Task details: Although the entries hold pictures, only their words are printed back, exactly as given.

Collected data entries:
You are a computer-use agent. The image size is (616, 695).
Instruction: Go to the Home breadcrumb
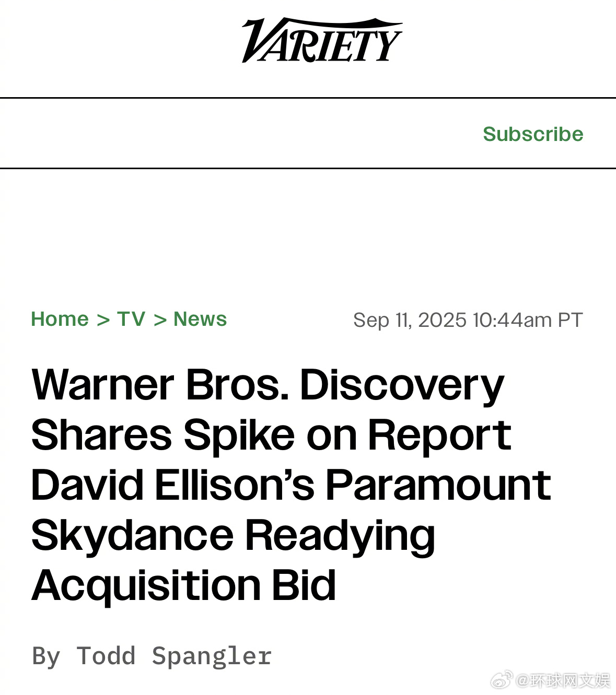point(60,319)
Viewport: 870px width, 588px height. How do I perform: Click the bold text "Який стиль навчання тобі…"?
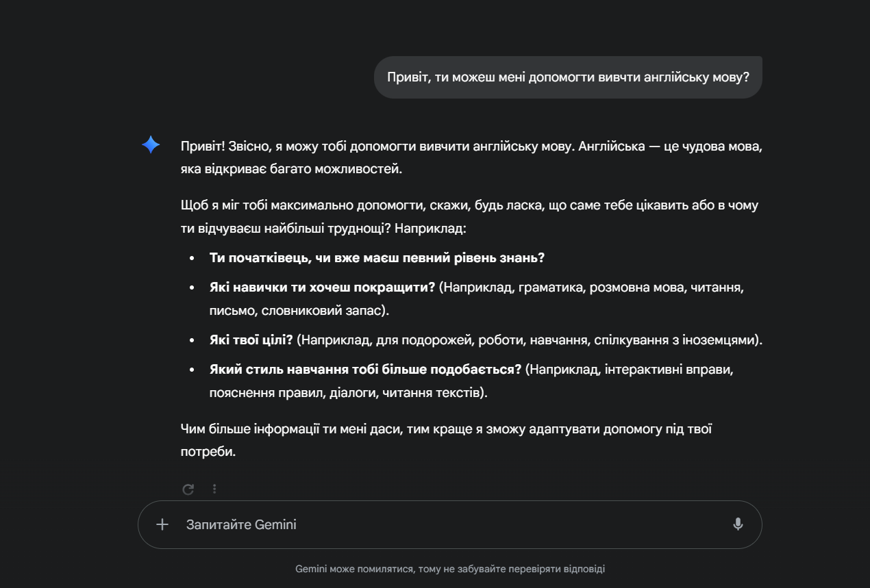tap(366, 370)
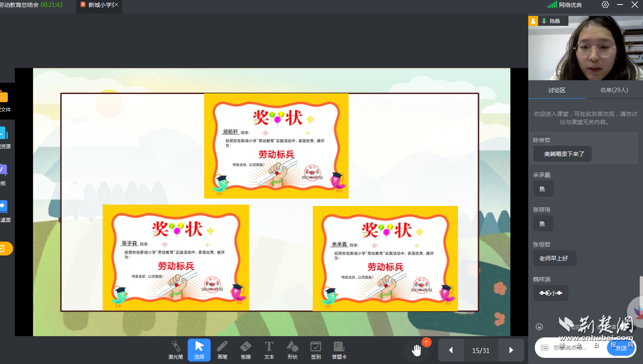Image resolution: width=643 pixels, height=364 pixels.
Task: Open the 形状 shapes tool
Action: tap(292, 350)
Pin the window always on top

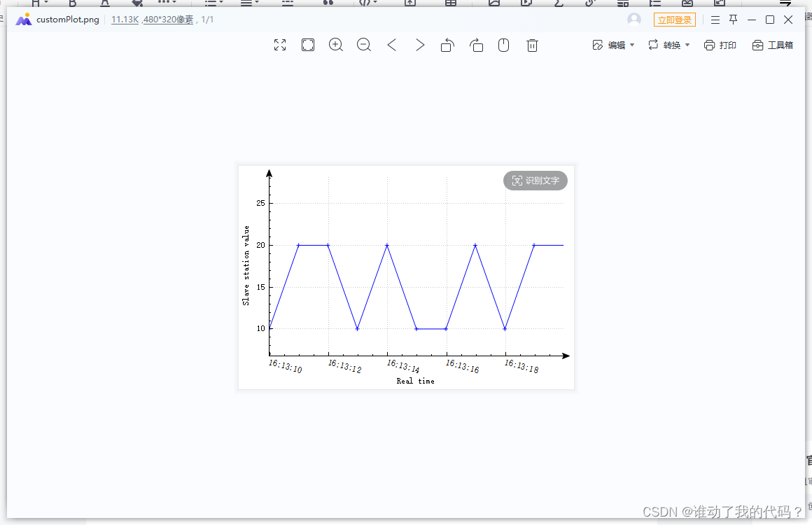point(732,19)
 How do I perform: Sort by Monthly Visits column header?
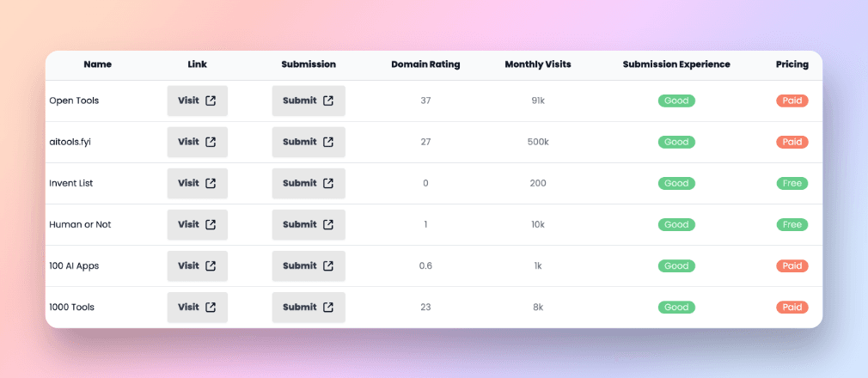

Answer below:
You are a computer-use agent. The image size is (616, 695).
Instruction: Go to the Home breadcrumb
point(60,319)
Viewport: 870px width, 588px height. How do I perform: Click the bold text "Який стиль навчання тобі…"?
tap(366, 370)
Image resolution: width=643 pixels, height=364 pixels.
Task: Open the 形状 shapes tool
Action: tap(292, 350)
Pin the window always on top

point(732,19)
 How do I perform: Sort by Monthly Visits column header?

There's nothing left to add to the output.